Directions for this task: Each record below should be reproduced as it is written, with pictures left out entirely.

==========

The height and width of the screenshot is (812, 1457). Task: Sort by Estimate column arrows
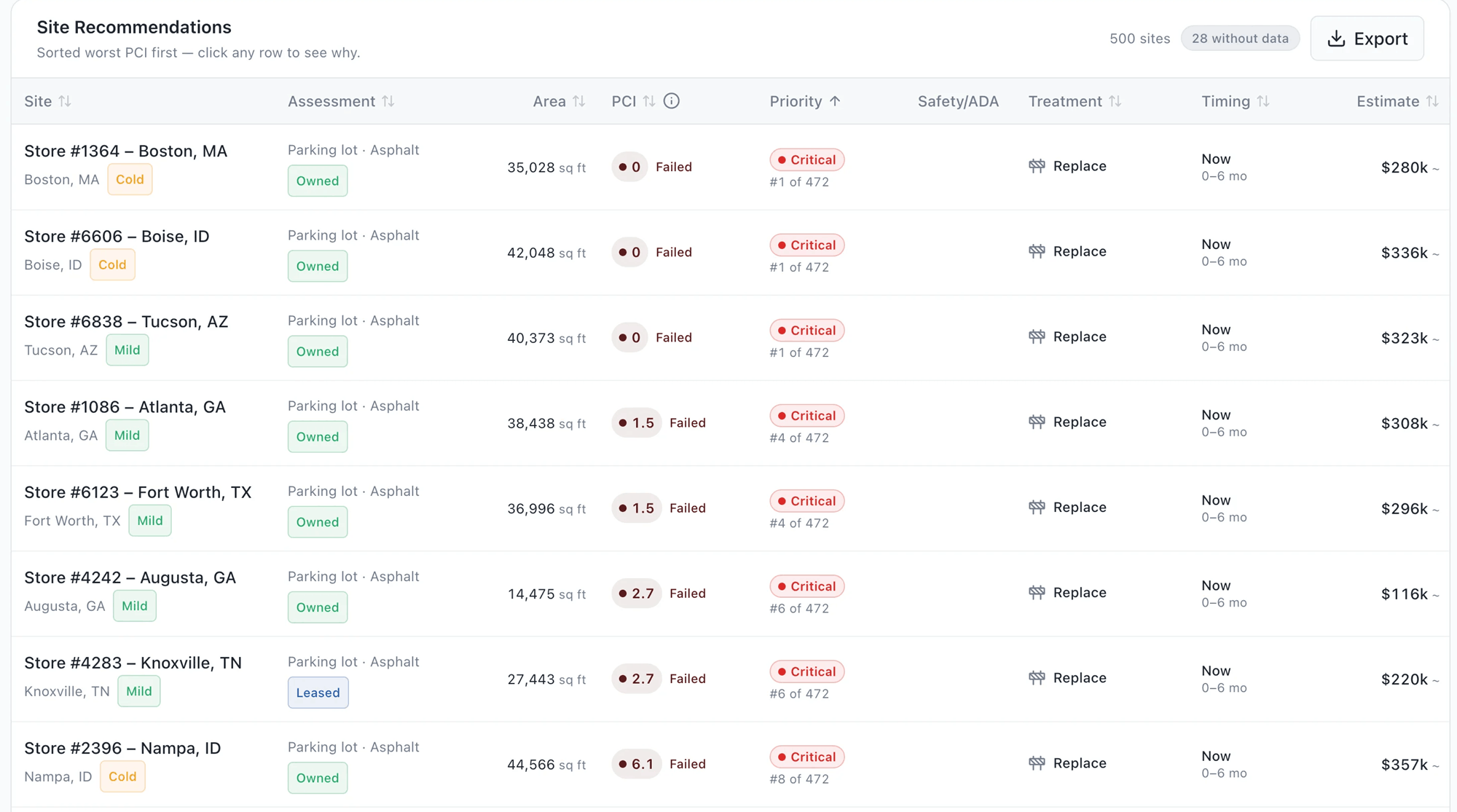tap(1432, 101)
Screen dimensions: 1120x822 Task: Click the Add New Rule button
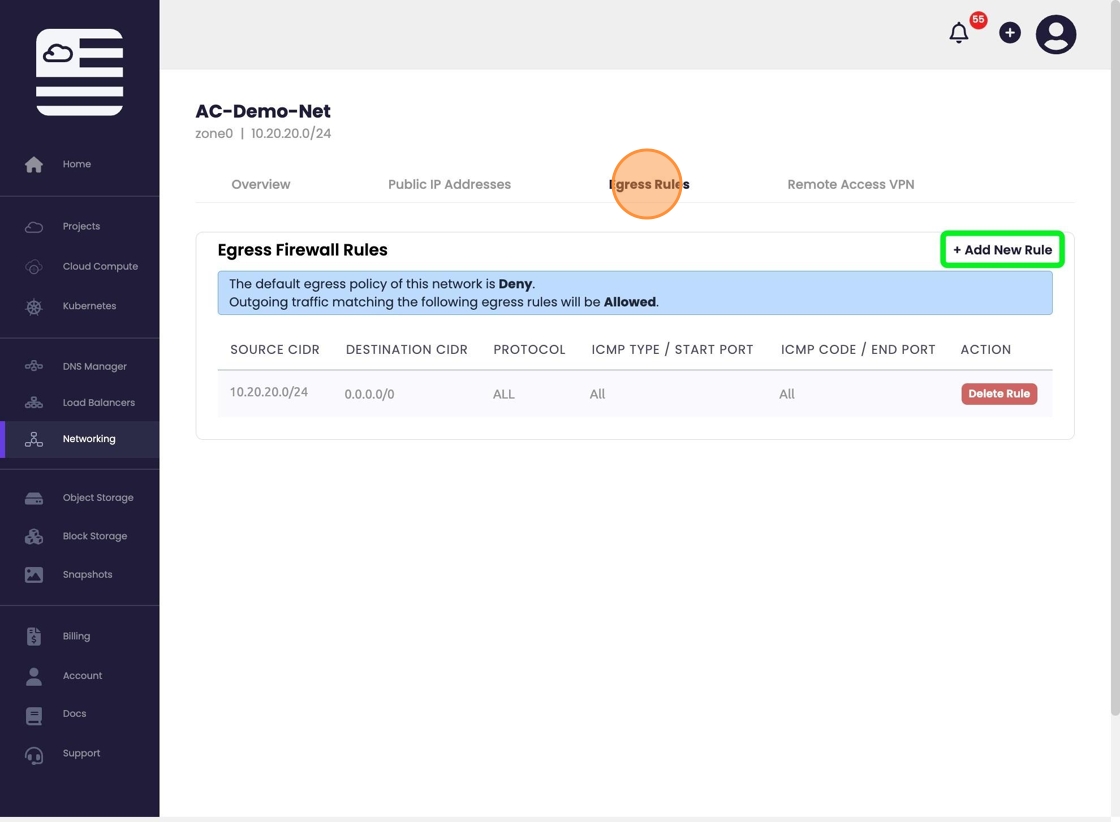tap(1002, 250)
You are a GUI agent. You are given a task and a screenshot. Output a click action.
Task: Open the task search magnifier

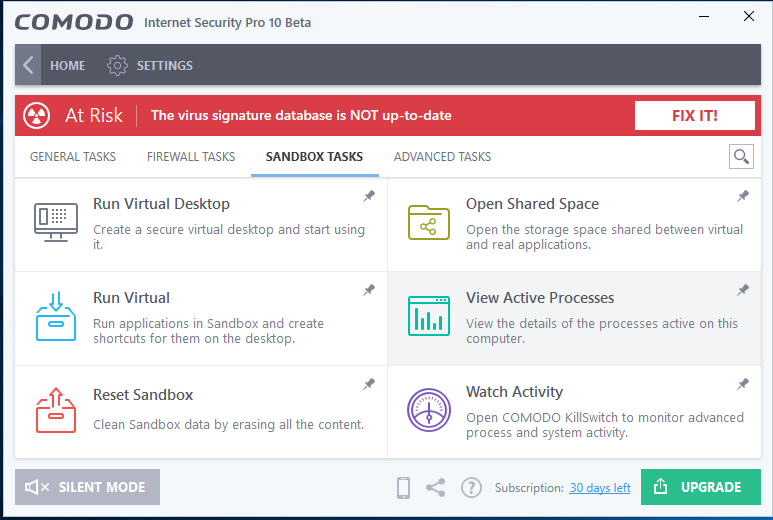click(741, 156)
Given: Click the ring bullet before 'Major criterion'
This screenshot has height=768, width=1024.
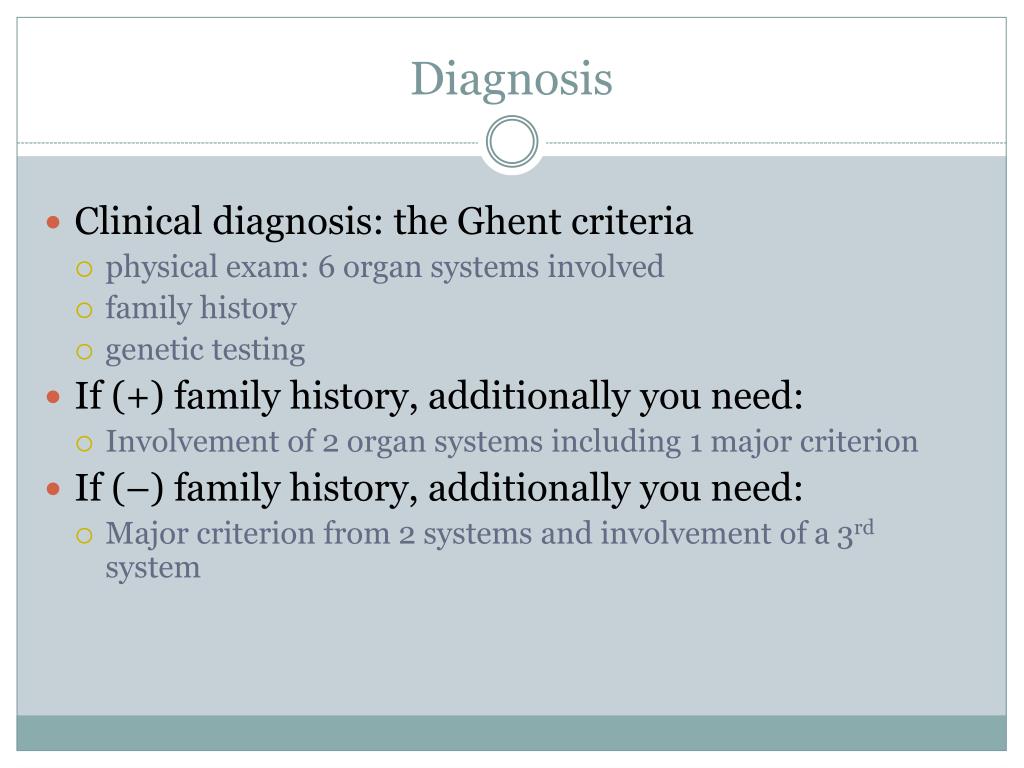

==========

Response for this exercise:
The height and width of the screenshot is (812, 1457). Task: Sort by Estimate column arrows
tap(1432, 101)
Screen dimensions: 1120x822 Task: Click the Add New Rule button
tap(1002, 250)
You are a GUI agent. You are given a task and a screenshot. Output a click action.
Task: Open the task search magnifier

click(741, 156)
Given: Click the ring bullet before 'Major criterion'
This screenshot has height=768, width=1024.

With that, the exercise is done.